#### RECORD EXTRACTS ####
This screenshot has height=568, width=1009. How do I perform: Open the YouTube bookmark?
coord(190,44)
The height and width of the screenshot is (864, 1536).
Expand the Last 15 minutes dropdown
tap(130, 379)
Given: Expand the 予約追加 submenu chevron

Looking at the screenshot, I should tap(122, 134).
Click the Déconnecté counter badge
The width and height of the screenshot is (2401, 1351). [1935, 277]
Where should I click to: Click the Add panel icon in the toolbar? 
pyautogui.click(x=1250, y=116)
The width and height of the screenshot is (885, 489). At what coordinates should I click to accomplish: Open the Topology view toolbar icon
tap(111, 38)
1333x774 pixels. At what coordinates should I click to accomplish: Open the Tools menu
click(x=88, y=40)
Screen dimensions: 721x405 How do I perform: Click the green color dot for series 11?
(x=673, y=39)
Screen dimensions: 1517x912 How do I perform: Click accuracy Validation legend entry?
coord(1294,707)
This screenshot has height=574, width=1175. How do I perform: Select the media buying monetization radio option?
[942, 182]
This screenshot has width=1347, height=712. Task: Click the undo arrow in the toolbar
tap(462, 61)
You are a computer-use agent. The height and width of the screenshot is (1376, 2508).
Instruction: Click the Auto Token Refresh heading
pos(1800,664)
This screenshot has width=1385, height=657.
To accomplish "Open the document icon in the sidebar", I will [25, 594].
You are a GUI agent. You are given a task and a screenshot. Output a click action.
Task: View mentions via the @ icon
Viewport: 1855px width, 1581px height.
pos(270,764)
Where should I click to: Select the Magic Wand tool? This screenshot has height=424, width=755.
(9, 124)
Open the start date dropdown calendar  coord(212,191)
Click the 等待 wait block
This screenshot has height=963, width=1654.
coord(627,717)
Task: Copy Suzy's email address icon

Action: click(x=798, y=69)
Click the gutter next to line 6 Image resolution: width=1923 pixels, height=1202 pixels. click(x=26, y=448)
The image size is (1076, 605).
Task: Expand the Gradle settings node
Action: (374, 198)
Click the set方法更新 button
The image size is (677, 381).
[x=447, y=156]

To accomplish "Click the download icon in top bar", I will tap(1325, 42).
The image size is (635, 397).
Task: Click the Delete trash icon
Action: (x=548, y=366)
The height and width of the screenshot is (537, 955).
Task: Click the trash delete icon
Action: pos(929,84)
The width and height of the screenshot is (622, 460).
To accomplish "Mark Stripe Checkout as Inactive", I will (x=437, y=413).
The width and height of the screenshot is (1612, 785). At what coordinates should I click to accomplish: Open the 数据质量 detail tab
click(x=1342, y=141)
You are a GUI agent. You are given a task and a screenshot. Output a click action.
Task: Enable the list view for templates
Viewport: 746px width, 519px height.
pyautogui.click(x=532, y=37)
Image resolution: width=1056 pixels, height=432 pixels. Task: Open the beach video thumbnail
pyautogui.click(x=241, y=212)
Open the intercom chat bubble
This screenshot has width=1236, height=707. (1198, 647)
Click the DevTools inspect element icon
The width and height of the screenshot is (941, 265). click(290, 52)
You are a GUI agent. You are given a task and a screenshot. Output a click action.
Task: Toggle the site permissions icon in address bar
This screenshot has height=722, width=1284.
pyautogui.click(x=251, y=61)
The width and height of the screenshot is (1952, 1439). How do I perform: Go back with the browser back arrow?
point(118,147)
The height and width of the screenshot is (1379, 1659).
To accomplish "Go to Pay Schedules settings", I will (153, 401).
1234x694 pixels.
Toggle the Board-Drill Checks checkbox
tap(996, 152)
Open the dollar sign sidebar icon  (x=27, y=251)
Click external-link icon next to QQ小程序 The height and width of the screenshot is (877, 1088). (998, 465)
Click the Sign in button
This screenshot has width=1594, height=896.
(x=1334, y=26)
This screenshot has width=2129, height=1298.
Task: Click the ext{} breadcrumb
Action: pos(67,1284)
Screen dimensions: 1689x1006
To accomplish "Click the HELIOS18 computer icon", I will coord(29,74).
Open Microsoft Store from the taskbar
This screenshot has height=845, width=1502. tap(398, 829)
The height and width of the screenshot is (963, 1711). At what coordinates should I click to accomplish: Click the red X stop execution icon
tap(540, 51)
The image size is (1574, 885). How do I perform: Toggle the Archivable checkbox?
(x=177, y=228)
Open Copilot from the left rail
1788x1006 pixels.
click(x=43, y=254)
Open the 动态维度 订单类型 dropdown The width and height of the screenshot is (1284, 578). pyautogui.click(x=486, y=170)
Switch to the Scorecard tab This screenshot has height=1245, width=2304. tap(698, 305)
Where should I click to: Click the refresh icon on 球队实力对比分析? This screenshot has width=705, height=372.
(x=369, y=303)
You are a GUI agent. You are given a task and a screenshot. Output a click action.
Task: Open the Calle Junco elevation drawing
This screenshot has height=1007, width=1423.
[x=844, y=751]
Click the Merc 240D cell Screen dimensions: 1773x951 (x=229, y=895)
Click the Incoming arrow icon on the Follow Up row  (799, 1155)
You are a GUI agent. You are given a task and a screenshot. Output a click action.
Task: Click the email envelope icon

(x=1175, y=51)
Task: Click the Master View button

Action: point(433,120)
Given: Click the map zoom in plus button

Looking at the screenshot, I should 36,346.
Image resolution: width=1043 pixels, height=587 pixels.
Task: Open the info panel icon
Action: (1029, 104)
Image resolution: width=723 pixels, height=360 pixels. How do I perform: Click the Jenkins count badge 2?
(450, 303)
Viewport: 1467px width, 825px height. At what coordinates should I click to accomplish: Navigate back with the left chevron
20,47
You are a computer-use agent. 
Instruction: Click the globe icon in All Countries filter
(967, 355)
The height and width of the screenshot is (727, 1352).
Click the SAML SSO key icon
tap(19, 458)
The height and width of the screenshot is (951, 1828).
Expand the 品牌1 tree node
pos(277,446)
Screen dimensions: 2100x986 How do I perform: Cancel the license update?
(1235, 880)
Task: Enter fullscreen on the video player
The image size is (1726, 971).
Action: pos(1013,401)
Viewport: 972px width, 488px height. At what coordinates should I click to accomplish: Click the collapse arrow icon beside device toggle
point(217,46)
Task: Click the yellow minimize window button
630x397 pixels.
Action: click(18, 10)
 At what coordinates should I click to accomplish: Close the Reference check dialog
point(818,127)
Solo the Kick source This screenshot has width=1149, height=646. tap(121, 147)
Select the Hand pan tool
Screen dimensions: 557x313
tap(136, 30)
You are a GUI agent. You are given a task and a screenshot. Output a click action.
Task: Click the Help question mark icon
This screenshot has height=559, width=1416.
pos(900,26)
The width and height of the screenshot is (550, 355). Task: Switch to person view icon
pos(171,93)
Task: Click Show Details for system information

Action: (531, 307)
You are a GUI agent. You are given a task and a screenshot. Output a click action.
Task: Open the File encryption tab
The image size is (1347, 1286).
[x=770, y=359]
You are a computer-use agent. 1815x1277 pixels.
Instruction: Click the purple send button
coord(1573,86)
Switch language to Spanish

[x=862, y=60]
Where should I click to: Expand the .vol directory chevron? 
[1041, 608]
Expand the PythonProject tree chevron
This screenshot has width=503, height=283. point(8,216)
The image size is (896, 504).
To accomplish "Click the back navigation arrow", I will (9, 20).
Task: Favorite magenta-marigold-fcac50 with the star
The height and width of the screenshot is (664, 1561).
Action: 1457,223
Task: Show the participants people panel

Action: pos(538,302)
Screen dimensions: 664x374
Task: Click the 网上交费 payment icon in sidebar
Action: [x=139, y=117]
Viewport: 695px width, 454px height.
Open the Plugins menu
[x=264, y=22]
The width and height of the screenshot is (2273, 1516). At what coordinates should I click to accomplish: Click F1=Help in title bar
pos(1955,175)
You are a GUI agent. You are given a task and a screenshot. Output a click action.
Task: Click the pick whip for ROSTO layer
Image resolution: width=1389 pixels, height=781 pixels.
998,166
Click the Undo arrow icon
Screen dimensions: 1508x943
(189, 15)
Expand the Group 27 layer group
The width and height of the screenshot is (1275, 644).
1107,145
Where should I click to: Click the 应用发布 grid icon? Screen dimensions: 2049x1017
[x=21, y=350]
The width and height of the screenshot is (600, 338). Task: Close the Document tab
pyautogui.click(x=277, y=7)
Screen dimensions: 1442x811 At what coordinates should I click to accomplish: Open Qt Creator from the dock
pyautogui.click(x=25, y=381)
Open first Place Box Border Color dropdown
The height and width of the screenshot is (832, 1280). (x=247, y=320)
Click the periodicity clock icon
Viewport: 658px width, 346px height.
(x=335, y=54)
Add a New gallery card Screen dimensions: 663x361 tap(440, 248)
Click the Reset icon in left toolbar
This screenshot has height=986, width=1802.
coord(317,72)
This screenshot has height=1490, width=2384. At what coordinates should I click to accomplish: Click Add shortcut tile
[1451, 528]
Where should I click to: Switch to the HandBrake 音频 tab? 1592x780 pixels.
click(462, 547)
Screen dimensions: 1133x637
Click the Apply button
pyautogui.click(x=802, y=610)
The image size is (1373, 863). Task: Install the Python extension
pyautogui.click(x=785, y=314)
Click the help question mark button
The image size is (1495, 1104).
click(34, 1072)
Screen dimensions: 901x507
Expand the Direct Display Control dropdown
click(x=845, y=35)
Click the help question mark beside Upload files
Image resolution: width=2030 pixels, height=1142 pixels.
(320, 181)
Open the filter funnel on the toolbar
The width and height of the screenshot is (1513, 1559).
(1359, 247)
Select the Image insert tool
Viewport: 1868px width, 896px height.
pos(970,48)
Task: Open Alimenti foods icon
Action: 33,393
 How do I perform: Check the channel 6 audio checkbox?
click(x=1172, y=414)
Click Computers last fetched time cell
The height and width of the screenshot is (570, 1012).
####
WHAT IS REQUIRED:
What are the lines, exactly as written above, from the line with "Task: Toggle the" to the line with "Click external-link icon", both included? Output only those.

TASK RESULT:
Task: Toggle the site permissions icon in address bar
This screenshot has height=722, width=1284.
pyautogui.click(x=251, y=61)
The width and height of the screenshot is (1952, 1439). How do I perform: Go back with the browser back arrow?
point(118,147)
The height and width of the screenshot is (1379, 1659).
To accomplish "Go to Pay Schedules settings", I will (153, 401).
1234x694 pixels.
Toggle the Board-Drill Checks checkbox
tap(996, 152)
Open the dollar sign sidebar icon  (x=27, y=251)
Click external-link icon next to QQ小程序 The height and width of the screenshot is (877, 1088). (998, 465)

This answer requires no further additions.